=== Begin Enclosure ===
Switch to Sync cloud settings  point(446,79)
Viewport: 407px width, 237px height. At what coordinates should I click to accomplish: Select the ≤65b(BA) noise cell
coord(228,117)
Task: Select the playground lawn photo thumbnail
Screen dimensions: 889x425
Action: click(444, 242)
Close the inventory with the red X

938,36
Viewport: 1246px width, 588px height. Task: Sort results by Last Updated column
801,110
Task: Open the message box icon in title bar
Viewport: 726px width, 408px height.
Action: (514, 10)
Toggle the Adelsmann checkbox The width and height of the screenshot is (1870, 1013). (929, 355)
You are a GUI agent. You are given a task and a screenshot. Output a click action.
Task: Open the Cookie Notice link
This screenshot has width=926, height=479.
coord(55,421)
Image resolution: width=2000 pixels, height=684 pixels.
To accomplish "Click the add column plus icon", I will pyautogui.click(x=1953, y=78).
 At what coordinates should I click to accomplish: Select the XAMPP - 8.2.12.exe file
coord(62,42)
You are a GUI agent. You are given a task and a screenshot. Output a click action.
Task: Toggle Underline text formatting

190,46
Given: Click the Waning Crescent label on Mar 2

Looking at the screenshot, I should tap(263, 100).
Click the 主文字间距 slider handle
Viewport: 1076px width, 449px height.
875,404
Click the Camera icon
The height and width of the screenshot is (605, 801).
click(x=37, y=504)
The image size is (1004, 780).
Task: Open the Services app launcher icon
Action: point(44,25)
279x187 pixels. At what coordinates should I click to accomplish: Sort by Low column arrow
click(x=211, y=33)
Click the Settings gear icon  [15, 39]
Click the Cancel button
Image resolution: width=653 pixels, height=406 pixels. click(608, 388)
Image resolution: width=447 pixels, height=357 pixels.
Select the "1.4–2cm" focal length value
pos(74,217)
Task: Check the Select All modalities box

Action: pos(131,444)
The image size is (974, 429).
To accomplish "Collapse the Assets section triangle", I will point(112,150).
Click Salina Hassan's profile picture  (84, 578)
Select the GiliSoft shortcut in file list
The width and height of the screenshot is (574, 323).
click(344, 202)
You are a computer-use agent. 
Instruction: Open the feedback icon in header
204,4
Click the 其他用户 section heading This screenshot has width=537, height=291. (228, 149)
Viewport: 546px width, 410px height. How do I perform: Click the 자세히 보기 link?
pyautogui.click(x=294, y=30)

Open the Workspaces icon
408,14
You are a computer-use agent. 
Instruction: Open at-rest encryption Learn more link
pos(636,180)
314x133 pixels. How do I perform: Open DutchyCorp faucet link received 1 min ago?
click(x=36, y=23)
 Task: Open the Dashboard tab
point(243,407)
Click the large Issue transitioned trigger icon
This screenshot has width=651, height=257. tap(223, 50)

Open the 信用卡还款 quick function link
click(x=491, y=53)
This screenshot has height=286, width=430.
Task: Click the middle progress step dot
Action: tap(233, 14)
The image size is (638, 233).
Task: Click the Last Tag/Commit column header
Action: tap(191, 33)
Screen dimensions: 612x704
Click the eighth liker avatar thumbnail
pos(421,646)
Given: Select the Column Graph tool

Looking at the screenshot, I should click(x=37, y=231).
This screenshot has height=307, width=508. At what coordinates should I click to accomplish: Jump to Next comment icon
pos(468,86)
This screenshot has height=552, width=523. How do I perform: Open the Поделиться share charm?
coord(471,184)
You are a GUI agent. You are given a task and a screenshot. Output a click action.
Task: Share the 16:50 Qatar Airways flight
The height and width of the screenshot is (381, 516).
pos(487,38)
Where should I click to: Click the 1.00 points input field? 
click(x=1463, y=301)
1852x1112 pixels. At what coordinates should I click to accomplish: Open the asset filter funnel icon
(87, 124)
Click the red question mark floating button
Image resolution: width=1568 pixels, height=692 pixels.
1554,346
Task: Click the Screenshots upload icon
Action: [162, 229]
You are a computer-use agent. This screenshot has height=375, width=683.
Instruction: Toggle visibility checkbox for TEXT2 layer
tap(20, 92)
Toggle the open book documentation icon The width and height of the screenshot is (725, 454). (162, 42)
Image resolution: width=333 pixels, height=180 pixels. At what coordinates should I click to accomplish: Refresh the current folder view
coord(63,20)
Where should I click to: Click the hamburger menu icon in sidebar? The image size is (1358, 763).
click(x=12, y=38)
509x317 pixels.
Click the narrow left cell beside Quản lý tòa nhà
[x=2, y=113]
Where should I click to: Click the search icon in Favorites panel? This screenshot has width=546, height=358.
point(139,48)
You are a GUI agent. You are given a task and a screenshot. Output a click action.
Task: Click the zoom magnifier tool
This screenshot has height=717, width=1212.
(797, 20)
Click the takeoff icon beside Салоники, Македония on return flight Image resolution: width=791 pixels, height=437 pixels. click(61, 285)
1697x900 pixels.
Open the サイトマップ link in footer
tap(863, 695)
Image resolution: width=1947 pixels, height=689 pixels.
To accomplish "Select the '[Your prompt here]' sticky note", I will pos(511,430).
=== End Enclosure ===
Would you give again, word for word, every line from the one with "This screenshot has height=717, width=1212." through the final line of the listing above?

This screenshot has height=717, width=1212.
(797, 20)
Click the takeoff icon beside Салоники, Македония on return flight Image resolution: width=791 pixels, height=437 pixels. click(61, 285)
1697x900 pixels.
Open the サイトマップ link in footer
tap(863, 695)
Image resolution: width=1947 pixels, height=689 pixels.
To accomplish "Select the '[Your prompt here]' sticky note", I will pos(511,430).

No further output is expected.